Удивляло, что кто-то не арестован, кто-то жив.
Мысли и ощущения тогда сплетались вместе. Такое было странное, непередаваемое время. Оно как будто не двигалось: однообразие, неразличимость дней,-- от этого скука потрясающая. Кто не видал революции -- тот не знает настоящей скуки. Тягучее удушье.
И было три главных телесных ощущения: голода (скорее всего привыкаешь), темноты (хуже гораздо) и холода (почти невозможно привыкнуть).

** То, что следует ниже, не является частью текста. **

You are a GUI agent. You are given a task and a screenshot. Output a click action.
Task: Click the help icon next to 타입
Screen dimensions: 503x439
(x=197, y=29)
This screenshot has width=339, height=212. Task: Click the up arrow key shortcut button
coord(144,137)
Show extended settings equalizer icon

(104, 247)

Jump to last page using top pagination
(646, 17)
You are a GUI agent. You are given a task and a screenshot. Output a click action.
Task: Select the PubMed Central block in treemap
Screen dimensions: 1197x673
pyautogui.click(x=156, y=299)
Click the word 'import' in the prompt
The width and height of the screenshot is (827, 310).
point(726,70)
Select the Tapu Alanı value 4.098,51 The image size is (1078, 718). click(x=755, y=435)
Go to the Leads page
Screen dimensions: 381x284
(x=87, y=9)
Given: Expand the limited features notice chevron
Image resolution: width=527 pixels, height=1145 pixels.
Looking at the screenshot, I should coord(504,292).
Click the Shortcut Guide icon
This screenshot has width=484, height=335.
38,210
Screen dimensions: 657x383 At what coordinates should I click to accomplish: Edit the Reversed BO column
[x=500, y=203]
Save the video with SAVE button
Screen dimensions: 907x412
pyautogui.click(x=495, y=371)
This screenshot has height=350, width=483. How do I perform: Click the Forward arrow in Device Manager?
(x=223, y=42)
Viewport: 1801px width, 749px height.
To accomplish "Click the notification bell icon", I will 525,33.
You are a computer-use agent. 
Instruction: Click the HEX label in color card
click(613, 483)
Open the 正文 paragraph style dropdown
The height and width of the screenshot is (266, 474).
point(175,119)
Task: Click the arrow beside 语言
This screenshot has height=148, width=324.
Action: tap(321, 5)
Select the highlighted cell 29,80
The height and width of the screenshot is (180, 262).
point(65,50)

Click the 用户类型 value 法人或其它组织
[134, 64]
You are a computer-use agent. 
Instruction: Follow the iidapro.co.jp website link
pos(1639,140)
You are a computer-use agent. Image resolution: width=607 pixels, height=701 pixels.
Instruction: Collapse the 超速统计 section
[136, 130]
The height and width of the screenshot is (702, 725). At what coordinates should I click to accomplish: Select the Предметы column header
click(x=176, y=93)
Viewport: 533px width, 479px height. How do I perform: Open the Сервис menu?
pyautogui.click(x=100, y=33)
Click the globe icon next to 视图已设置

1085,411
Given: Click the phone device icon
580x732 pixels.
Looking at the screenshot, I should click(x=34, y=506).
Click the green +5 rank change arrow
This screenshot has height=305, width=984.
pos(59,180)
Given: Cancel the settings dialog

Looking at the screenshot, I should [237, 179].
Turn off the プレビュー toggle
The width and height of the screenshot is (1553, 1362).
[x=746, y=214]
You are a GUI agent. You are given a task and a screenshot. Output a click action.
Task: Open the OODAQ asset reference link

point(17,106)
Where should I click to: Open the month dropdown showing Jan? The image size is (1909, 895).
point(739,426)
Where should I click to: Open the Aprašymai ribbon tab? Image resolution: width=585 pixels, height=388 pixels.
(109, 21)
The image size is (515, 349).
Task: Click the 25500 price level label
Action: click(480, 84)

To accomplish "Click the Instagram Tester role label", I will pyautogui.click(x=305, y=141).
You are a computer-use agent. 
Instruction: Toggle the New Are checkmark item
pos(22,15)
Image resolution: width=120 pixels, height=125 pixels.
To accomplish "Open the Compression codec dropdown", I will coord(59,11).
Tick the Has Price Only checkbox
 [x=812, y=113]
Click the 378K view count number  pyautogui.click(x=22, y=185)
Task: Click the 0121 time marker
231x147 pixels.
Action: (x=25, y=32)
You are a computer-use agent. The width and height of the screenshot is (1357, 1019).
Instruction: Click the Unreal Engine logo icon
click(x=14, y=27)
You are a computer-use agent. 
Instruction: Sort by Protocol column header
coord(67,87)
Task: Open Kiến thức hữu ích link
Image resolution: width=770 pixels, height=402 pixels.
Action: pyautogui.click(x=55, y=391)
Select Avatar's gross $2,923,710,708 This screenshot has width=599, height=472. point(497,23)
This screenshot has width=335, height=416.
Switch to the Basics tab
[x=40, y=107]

В этом длительно-однообразном тройном страдании -- цепь вестей о смертях, арестах и расстрелах разных людей.
И Меньшикова расстреляли.
-- За "Новое время". Он в Волочок уехал. Нашли. Очень хорошо, мужественно умер. С семьей не дали проститься.
-- Вот как.
-- Да, говорят, и Розанова расстреляли. Тоже за "Новое время", очевидно. Это слух.
-- И Розанова?
-- А В. опять в Чека увезли. Вчера. Напишите Горькому. Вы ему еще не писали. Напишите вы теперь.
-- Я?
Мне донельзя противно писать Горькому. Но действительно, ему все уже писали, все к нему приставали, кроме меня. И В. очень жалко. Да и силы сопротивления у меня нет. Конечно, Горький меня не послушает. Дочь этой самой несчастной и невинной больной В., которую уже пятый раз волокут в Чека, целую ночь просидела у него на лестнице, ожидая приема. Не принял. Что же я?
Однако вяло беру бумагу. "Дорогой...", "уважаемый..."? Не поднимается рука. Просто: "Алексей Максимович..."
Пишу обыкновенные, вопиющие вещи. И прибавляю: вы вот русский писатель. Одобряете ли вы действие дружественного вам "правительства" большевиков по отношению к замечательнейшему русскому писателю -- Розанову, если верен слух, что его расстреляли? Не можете ли вы, по крайней мере, сообщить, верен ли слух? Мне известно лишь, что Розанов был доведен в последнее время до крайней степени нищеты. Голодный, к тому же больной, вряд ли мог он вредить вашей "власти". Вы когда-то стояли за "культуру". Ценность Розанова как писателя вам, вероятно, известна. Думаю, что в ваших интересах было бы проверить слух...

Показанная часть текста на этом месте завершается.